Sibylle Fischer, Director Strategic Venturing / Startup Scouting at Baloise Group, adds[ii]:
‘Today, cloud-based software and software platforms, open-API technologies, microservices, machine learning and A.I. are all helping to redefine everything we know about insurance — from the way we onboard customers, to how we process claims, to how we sell products and services. But to succeed and make the most out of the ever-evolving opportunities new technologies offer, insurers need to take decisive action. That means:
1. Moving fast and pursuing aggressive strategies that roll out digital acceleration in core tech that touch on virtually all aspects of their business;
2. Forgoing their traditional, on-premise systems for next-gen cloud-native platforms that will help future-proof many of their most essential business functions, and;
3. Looking across their business units (beyond IT) at where and how they can adopt next-gen core platform solutions to accommodate the kinds of open, real-time, personalized multi- and cross-channel experiences today’s customers demand.
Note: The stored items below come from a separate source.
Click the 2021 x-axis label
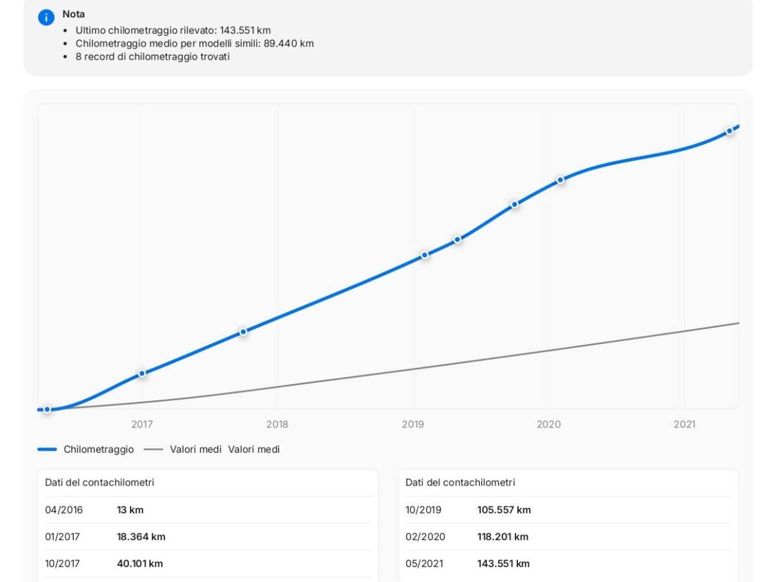776x582 pixels. click(x=685, y=425)
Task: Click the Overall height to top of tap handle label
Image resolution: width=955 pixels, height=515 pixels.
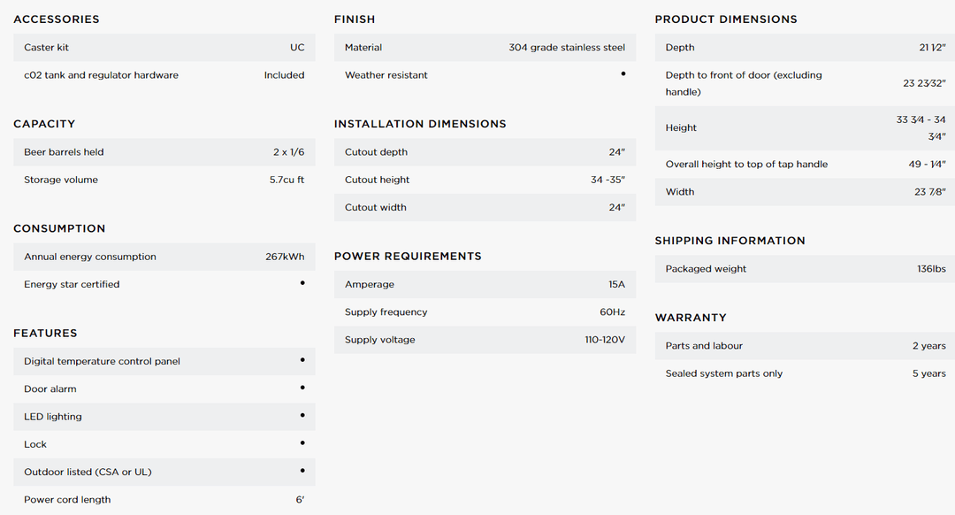Action: tap(746, 165)
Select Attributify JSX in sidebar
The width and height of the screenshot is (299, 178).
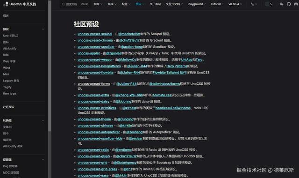[x=13, y=146]
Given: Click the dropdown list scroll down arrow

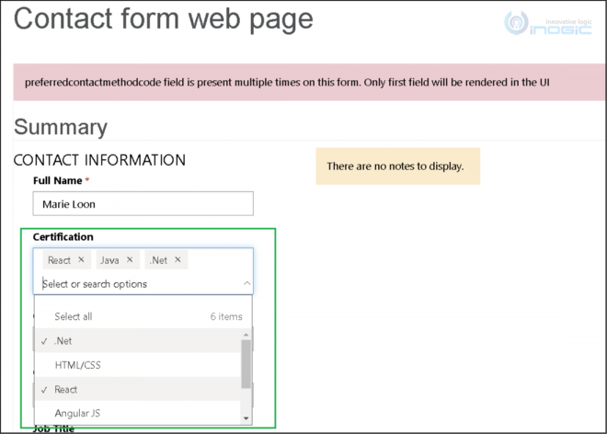Looking at the screenshot, I should coord(246,418).
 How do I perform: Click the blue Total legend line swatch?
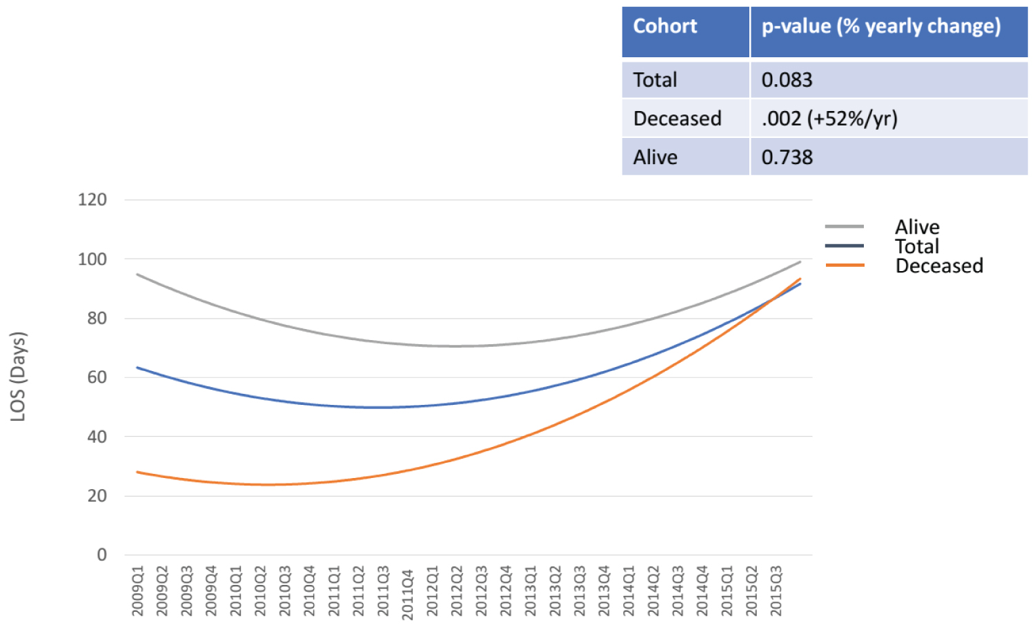pos(844,246)
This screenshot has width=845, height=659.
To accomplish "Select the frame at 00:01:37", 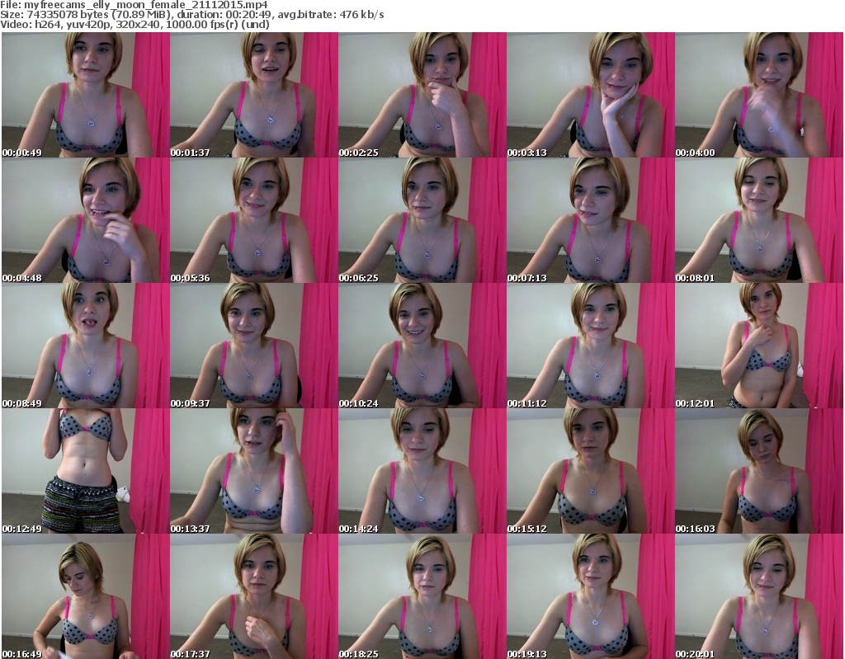I will click(253, 95).
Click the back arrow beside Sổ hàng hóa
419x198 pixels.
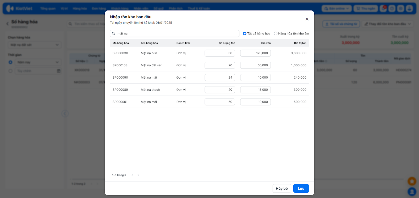[7, 24]
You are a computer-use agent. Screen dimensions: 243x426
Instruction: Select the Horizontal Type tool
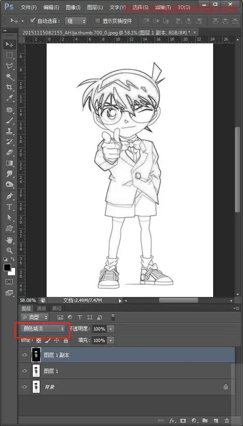click(9, 207)
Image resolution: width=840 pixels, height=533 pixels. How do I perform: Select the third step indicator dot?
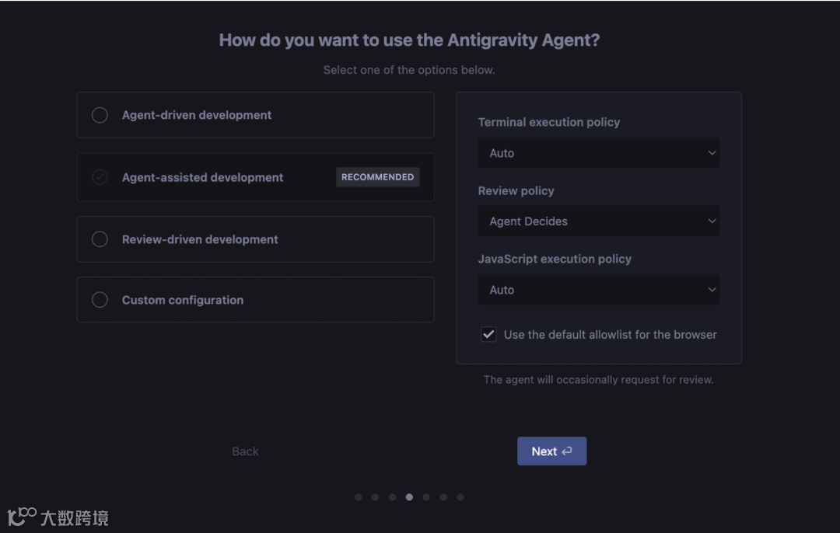point(392,497)
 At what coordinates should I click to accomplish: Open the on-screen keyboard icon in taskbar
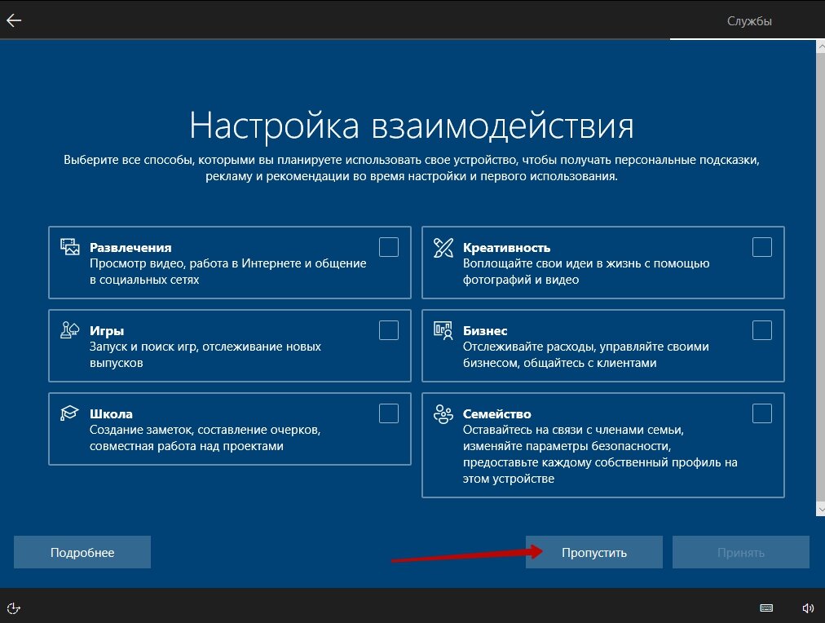coord(766,608)
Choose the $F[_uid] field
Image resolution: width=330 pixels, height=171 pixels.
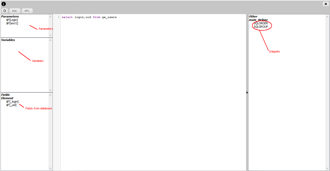click(11, 105)
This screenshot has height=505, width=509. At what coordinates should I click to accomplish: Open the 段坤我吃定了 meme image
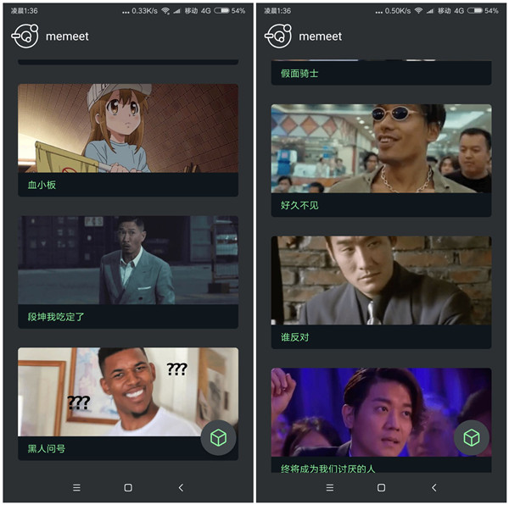pyautogui.click(x=127, y=260)
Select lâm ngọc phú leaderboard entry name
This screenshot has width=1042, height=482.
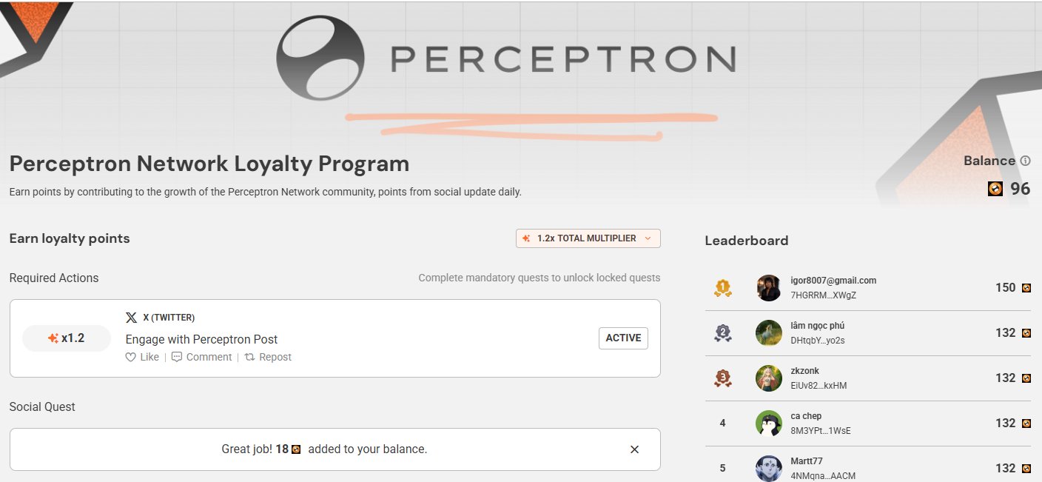click(x=817, y=326)
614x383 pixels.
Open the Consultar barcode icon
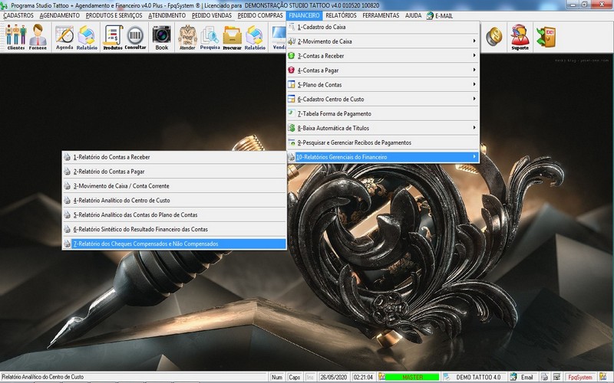coord(135,37)
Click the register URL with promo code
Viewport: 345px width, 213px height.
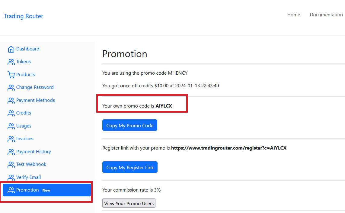[x=228, y=148]
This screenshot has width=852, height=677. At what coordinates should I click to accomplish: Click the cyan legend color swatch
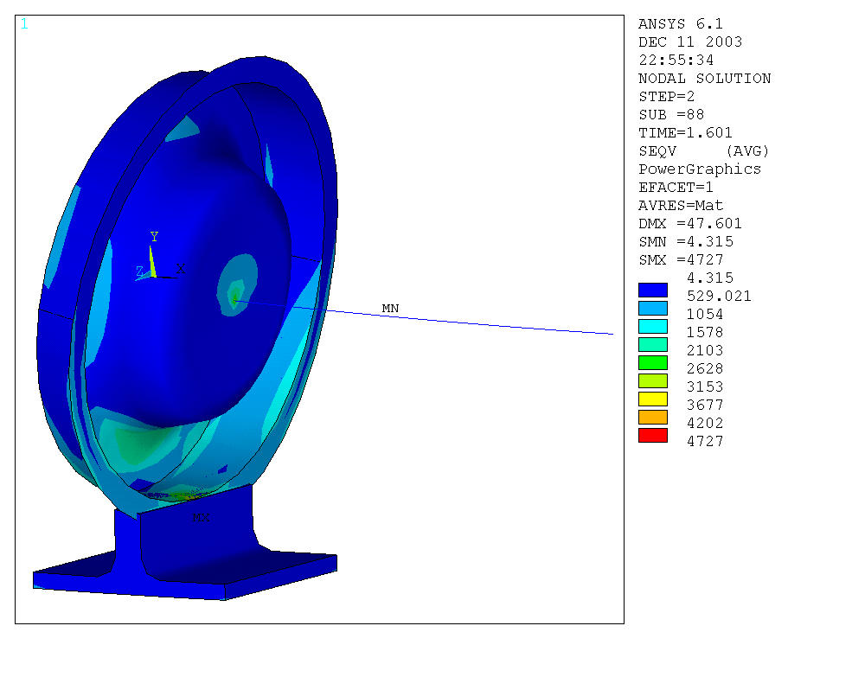pos(653,326)
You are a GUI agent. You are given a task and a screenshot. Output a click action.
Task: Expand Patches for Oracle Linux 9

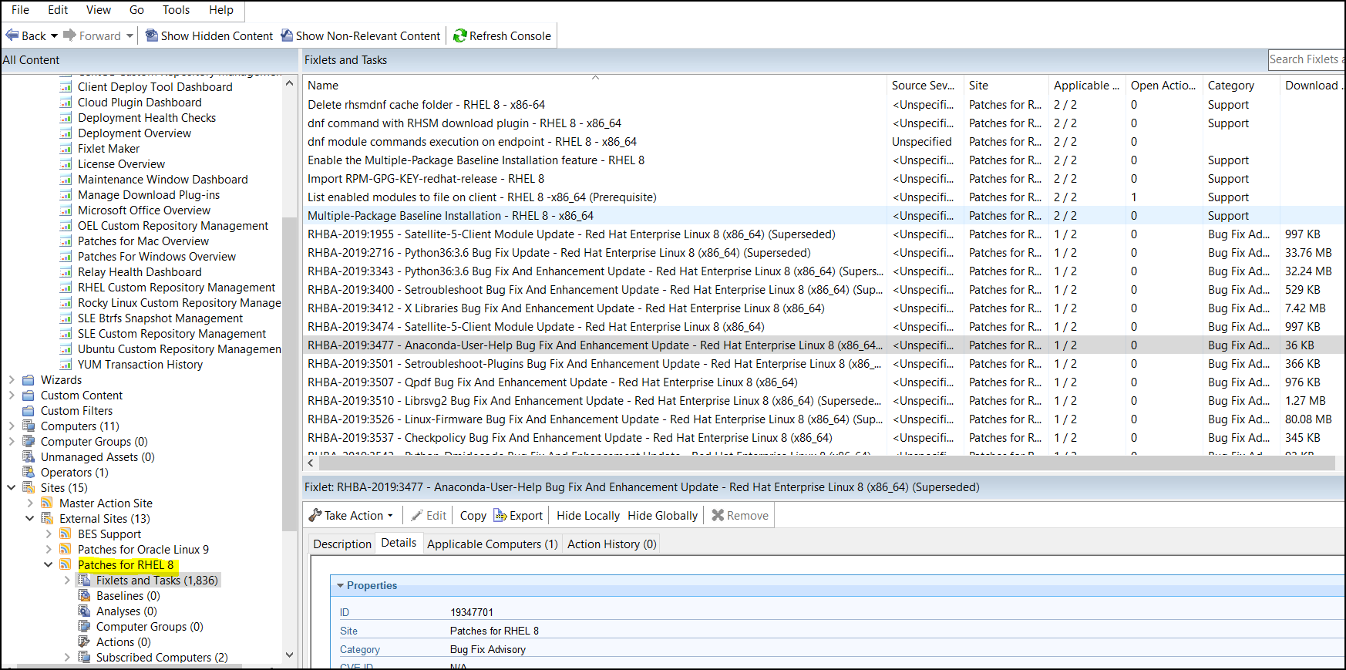49,550
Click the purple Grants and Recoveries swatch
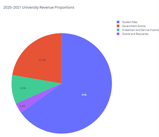Viewport: 159px width, 137px height. pos(118,34)
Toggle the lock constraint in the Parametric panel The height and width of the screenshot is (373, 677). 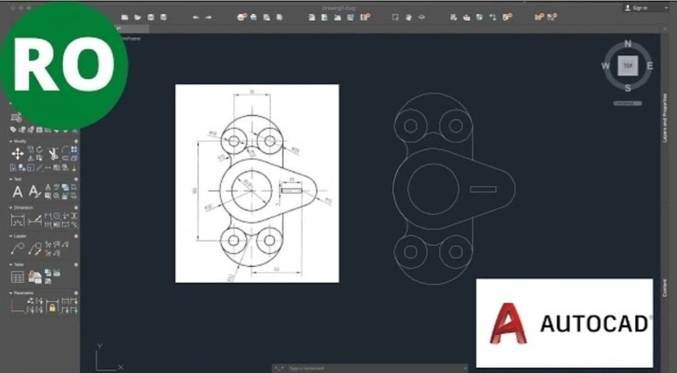(x=51, y=306)
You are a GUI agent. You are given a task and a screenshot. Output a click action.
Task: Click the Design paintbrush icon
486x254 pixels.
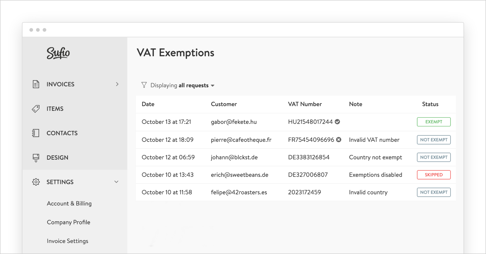coord(36,158)
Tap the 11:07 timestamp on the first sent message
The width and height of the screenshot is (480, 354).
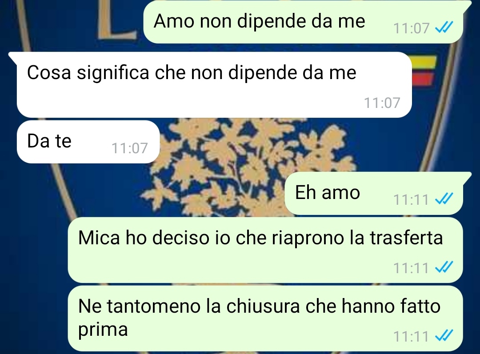tap(411, 28)
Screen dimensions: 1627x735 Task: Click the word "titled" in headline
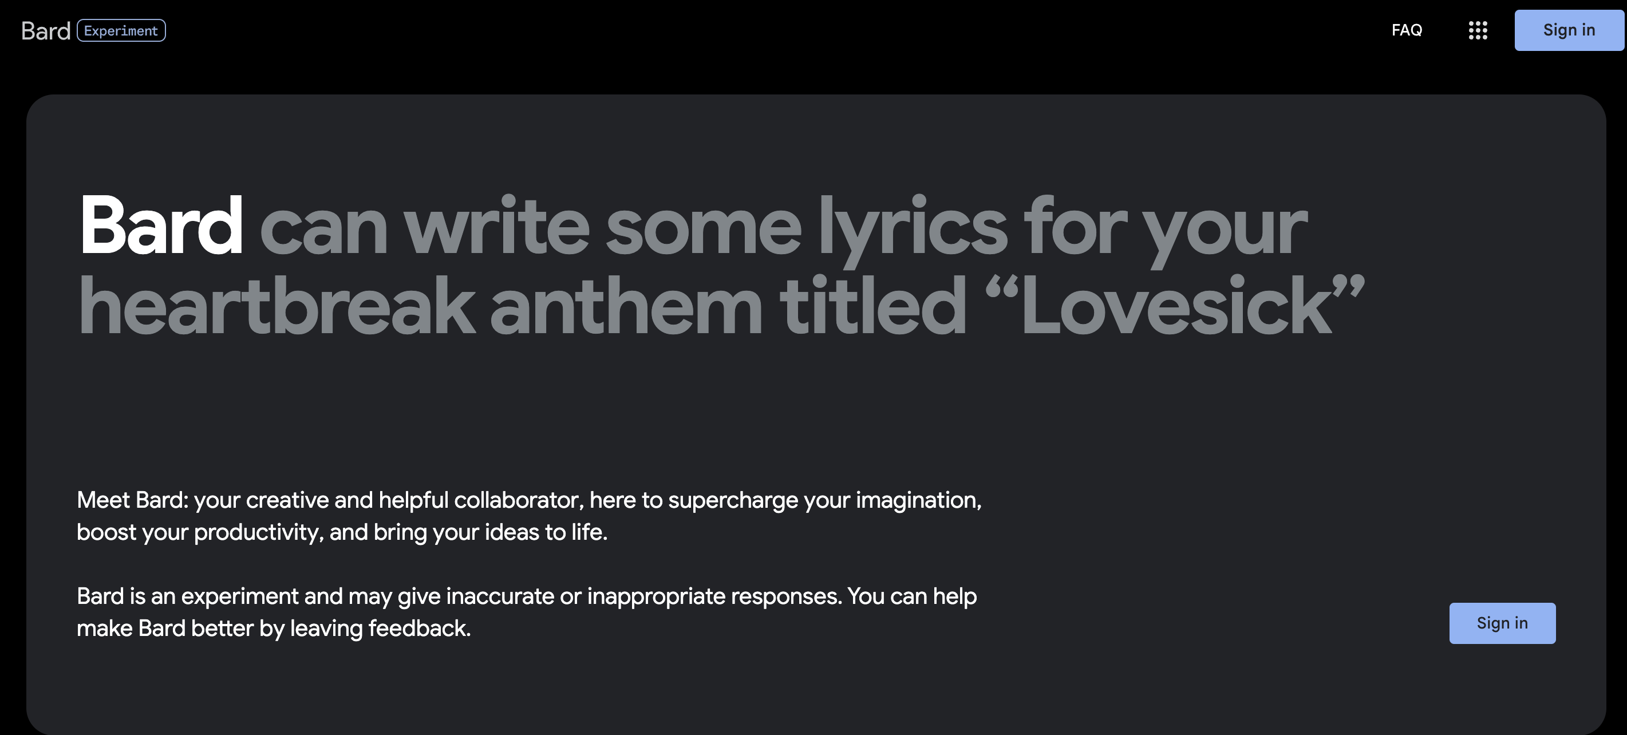click(x=873, y=307)
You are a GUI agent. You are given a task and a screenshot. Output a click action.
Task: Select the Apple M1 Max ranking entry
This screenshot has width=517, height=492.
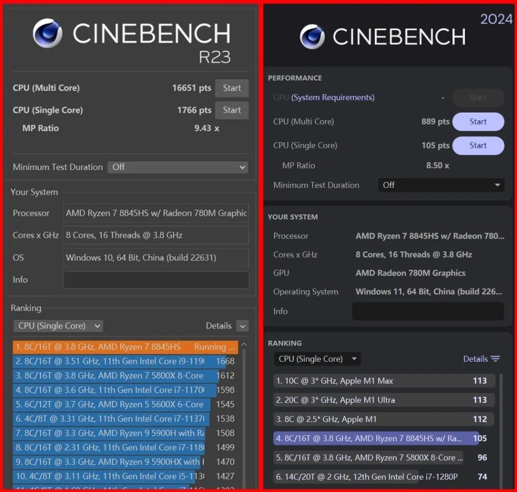pyautogui.click(x=384, y=381)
The companies that can succeed at doing so will be in the best position to scale, compete, and introduce new revenue streams and business models into their ecosystem – now and in the future.’
Five to six years ago, when CIS modernization was being talked about for half a decade already, a study by Deloitte and LIMRA[iii] showed that the top 3 influential factors of core system transformation were – and probably continue to be:
1. Product strategy and objectives or being able to launch new products and/or alter existing ones easily and fast and make them available via the right distribution channel;
2. Technological relevance. Built on ageing languages, databases, architectures, and legacy systems lack flexibility and carry significant technological debt;
3. Service enablement and the capability of digitizing services to deliver an improved customer experience.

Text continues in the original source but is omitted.